> _Given data_:
□ □ □ □ □

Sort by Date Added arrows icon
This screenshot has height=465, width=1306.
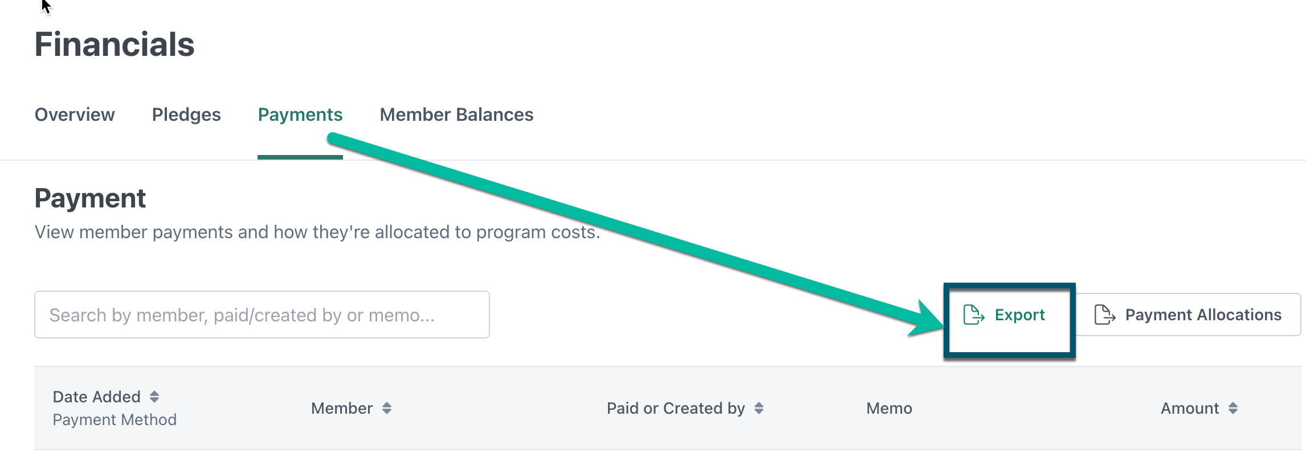[x=154, y=397]
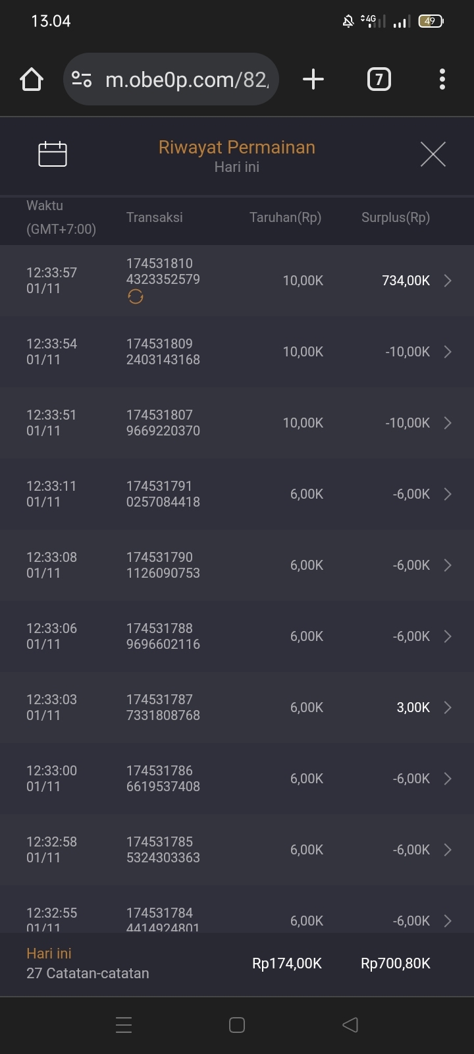474x1054 pixels.
Task: Tap the Hari ini summary label at bottom
Action: pos(49,953)
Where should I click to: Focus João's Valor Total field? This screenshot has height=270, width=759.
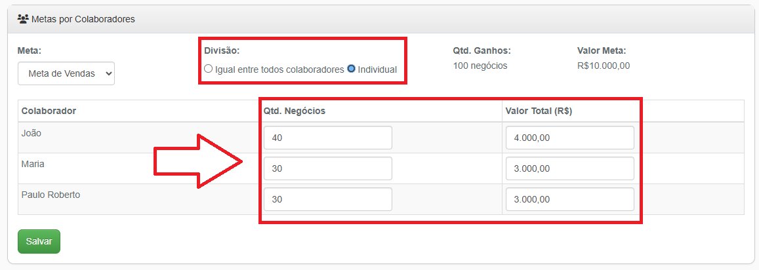tap(569, 138)
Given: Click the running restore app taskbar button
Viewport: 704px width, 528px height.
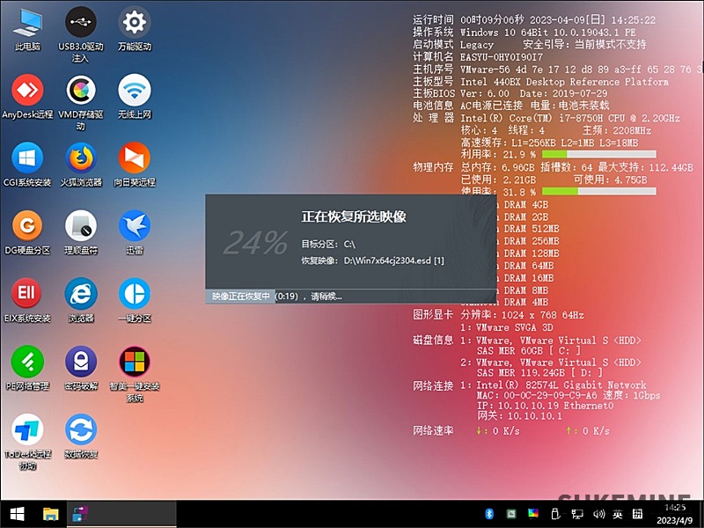Looking at the screenshot, I should tap(80, 513).
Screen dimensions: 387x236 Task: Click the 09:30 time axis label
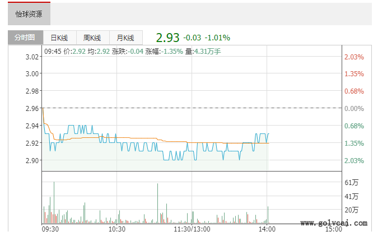pos(50,229)
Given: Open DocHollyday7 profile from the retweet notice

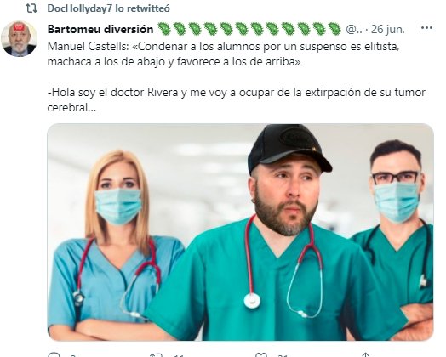Looking at the screenshot, I should coord(80,9).
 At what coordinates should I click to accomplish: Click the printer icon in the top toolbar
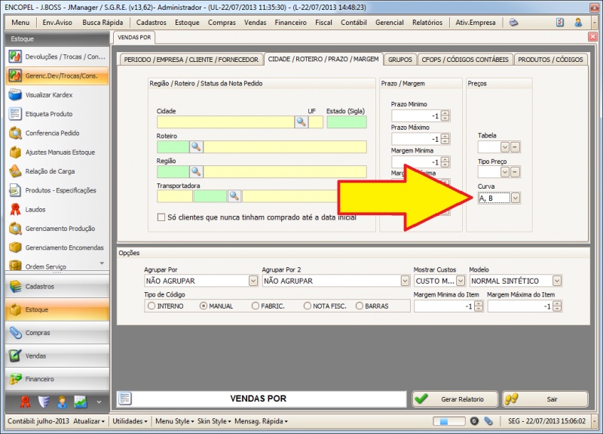click(x=513, y=23)
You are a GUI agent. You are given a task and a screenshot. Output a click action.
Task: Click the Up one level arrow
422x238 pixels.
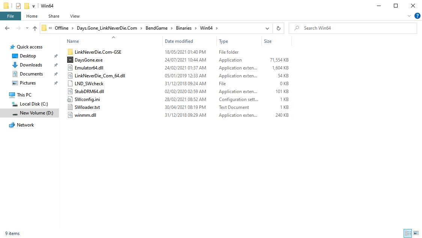pyautogui.click(x=35, y=28)
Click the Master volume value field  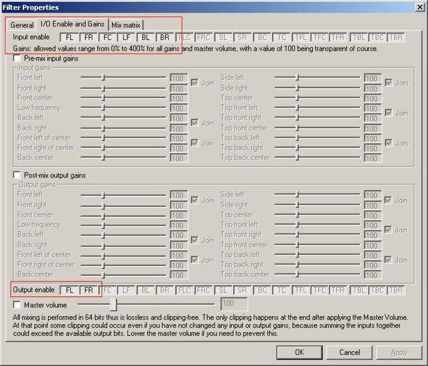click(x=233, y=304)
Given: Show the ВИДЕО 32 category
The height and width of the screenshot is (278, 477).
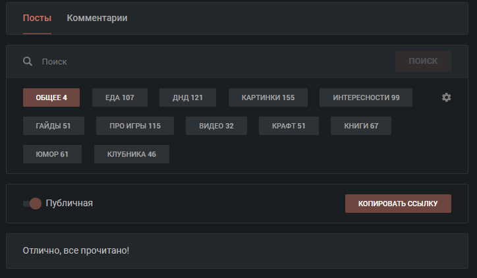Looking at the screenshot, I should pos(216,126).
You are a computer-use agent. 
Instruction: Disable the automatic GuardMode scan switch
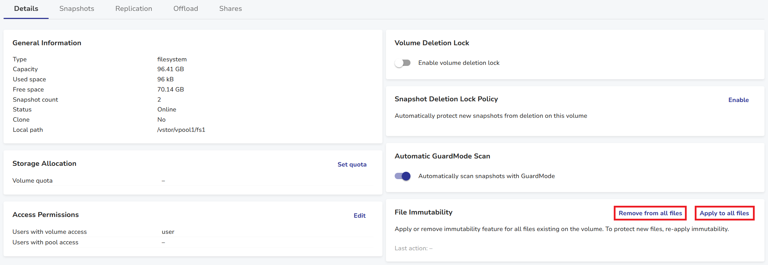(x=402, y=176)
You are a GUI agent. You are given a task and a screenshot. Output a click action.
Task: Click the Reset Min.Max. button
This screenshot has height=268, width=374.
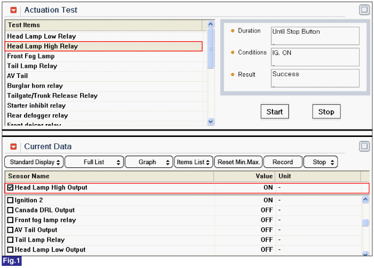pos(238,162)
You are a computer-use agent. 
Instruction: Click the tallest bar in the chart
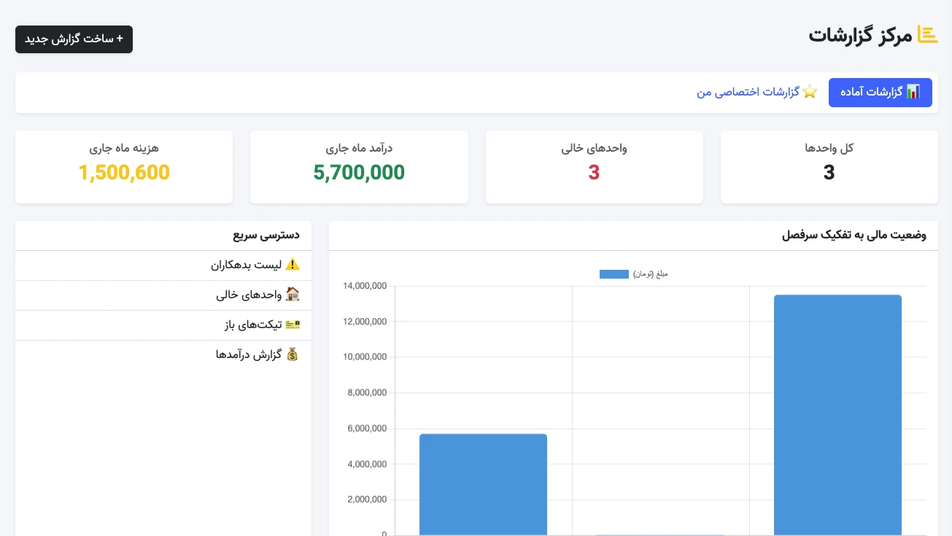[x=837, y=414]
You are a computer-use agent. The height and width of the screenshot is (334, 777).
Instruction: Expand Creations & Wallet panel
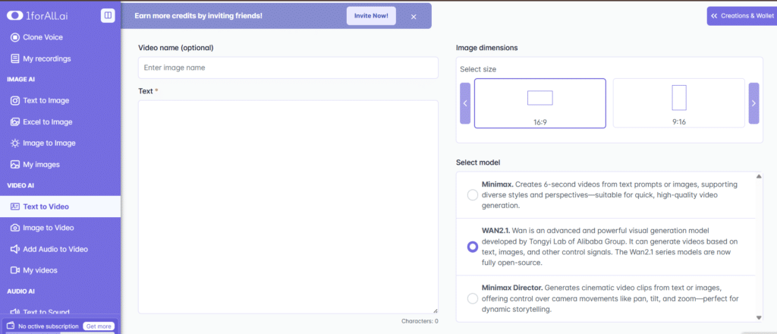click(x=741, y=15)
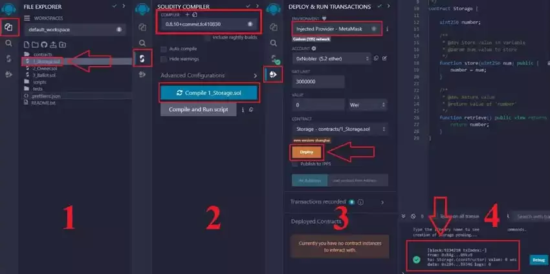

□ □ □ □ □

> _Directions_: Could you set down, exactly as written, every line from the one with "Task: Click the Reset Min.Max. button" to the end of the data, both ends included? Leave out the pictures.

> _Answer to this exercise_:
Task: Click the Reset Min.Max. button
This screenshot has height=268, width=374.
pos(238,162)
You are a computer-use agent. 
Instruction: Click the tallest bar in the chart
[x=837, y=414]
You are a computer-use agent. The height and width of the screenshot is (334, 777).
Instruction: Expand Creations & Wallet panel
click(x=741, y=15)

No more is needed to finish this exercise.